Nos Lecteurs ont la Parole

Grandeur et déclin des empires et des nations

Bahjat RIZK
OLJ
20/12/2013

Alors que la planète entière, dans une émotion unanime, faisait ses adieux au héros Mandela, promoteur de la nation multiraciale arc-en-ciel, alors que les luttes culturelles politiques se poursuivent de manière sanglante en Syrie et en République centrafricaine, ou de manière pacifique en Ukraine, le rapport sur l'intégration publié sur le site de Matignon a secoué le paysage culturel politique français.
Il s'agit en fait de cinq rapports (276 pages en tout) rédigés par cinq groupes de travail : connaissance et reconnaissance, faire société commune, mobilités sociales, protection sociale et l'habitat facteur d'intégration. Les propositions qui suscitent le plus de polémique touchent les questions de voile à l'école, la langue arabe au collège et au lycée, l'histoire des migrations dans les programmes, plus de justice dans les prestations sociales, la mise en place de délit de harcèlement racial, un musée des colonisations, la suppression de la condition de la nationalité pour accéder à un emploi (à l'exception des emplois liés à la souveraineté nationale) et la création d'une cour des comptes de l'égalité, distincte du défenseur des droits (qui a remplacé la Halde, haute autorité de lutte contre les discriminations et pour l'égalité).
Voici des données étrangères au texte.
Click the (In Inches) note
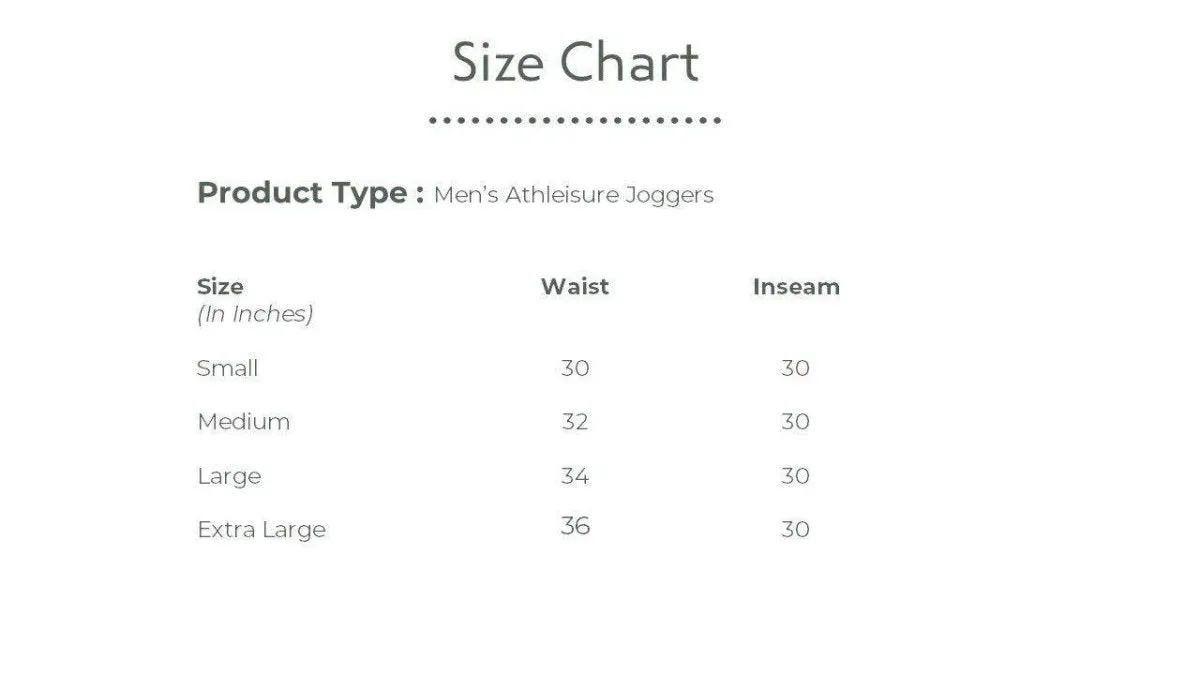This screenshot has height=675, width=1200. (x=255, y=314)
Au-delà du détail et du contenu, la grande question qui demeure posée est de savoir si en présence d'un pluralisme culturel (religieux, racial, linguistique ou de mœurs), il est préférable, en matière d'intégration, de reconnaître les différences culturelles, ou de les refouler voire les nier, au profit d'un modèle d'identité culturelle déjà existant. Autrement dit s'il s'agit pour former une société cohérente et pacifiée, d'imposer à tous un modèle (celui de la majorité) ou de reconnaître les différentes minorités en considérant qu'elles sont une source d'enrichissement et ne menacent pas la cohésion sociale du modèle national. À cet égard, les pays d'immigration en Occident avaient adopté jusqu'ici deux attitudes opposées, l'une basée sur le modèle anglo-saxon, qui favorise jusqu'à une certaine limite les communautés, et une autre se référant au système français, jacobin, centralisé et qui nie à des fins d'intégration les différences culturelles. Les deux modèles étant issus, à la base, d'une expérience géographique et historique propre, qui les avait forgés et étant tous les deux, aujourd'hui, dans l'impasse.
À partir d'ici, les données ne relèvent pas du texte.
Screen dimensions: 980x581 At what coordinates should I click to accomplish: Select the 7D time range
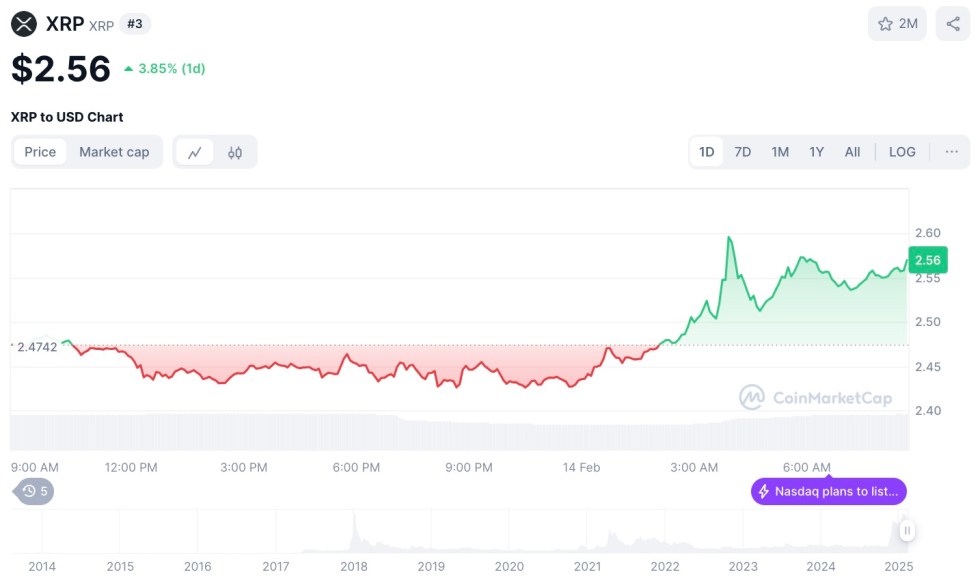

Tous les empires et toutes les nations dans l'histoire de l'humanité ont œuvré à s'étendre et à propager leur culture et ont fini, par être démantelés de l'intérieur, par l'émergence de cultures minoritaires. Une culture dominante va connaître une phase d'expansion et puis une phase de fragilisation ou même de fragmentation, due à une inversion démographique puis à une prise de pouvoir. Les paramètres identitaires sont constants car anthropologiques, mais c'est le rapport de force entre les groupes culturels qui peut varier ou même être bouleversé, en fonction de nouvelles données de pouvoir démographique, militaire, économique et politique. Parfois, ce renversement de situation est meurtrier et parfois il s'effectue de manière pacifique. Toutefois, le rapport de force est toujours là, de manière directe ou déguisée. Le rapport à l'autre est à la fois un rapport idéalisé de don et un rapport idéologisé de domination.
Quelle est la meilleure manière de gérer pacifiquement un pluralisme culturel ? Est-ce en reconnaissant les différences culturelles ou en les niant ? Les paramètres culturels sont certes structurants mais aussi forcément discriminatoires.
Il n'y a toujours pas de réponse définitive à cette question, si complexe, et qui n'est toujours pas conceptualisée, mais des ébauches de solutions ponctuelles, émanant de l'histoire de chaque société, des compromis et des arrangements qu'elle trouve ou invente et la manière de concilier son unité et ses particularités.
Ainsi, si nous affirmons trop les différences culturelles, nous risquons rapidement de les instrumentaliser, de les idéologiser et d'enfermer les individus dans des sous-groupes dont ils ne peuvent s'extraire et qui, à trop vouloir préserver, finissent par se radicaliser. Et si nous nous réfugions dans un universalisme humaniste, qui nie ces différences, nous risquons d'être rapidement débordés et dépassés par des événements qu'on n'a su ni voir ni prévoir.
Il faudrait dès le départ définir une plate-forme commune de valeurs fondamentales, un cadre d'appartenance, qui concilie la diversité et l'unité. Si ce cadre vient à manquer, l'entité ne pourra à terme que se fracturer. Après le déclin des empires, celui des États-nations nous plonge dans une profonde perplexité car nous n'avons toujours pas la formule adaptée et pratique pour pouvoir les remplacer.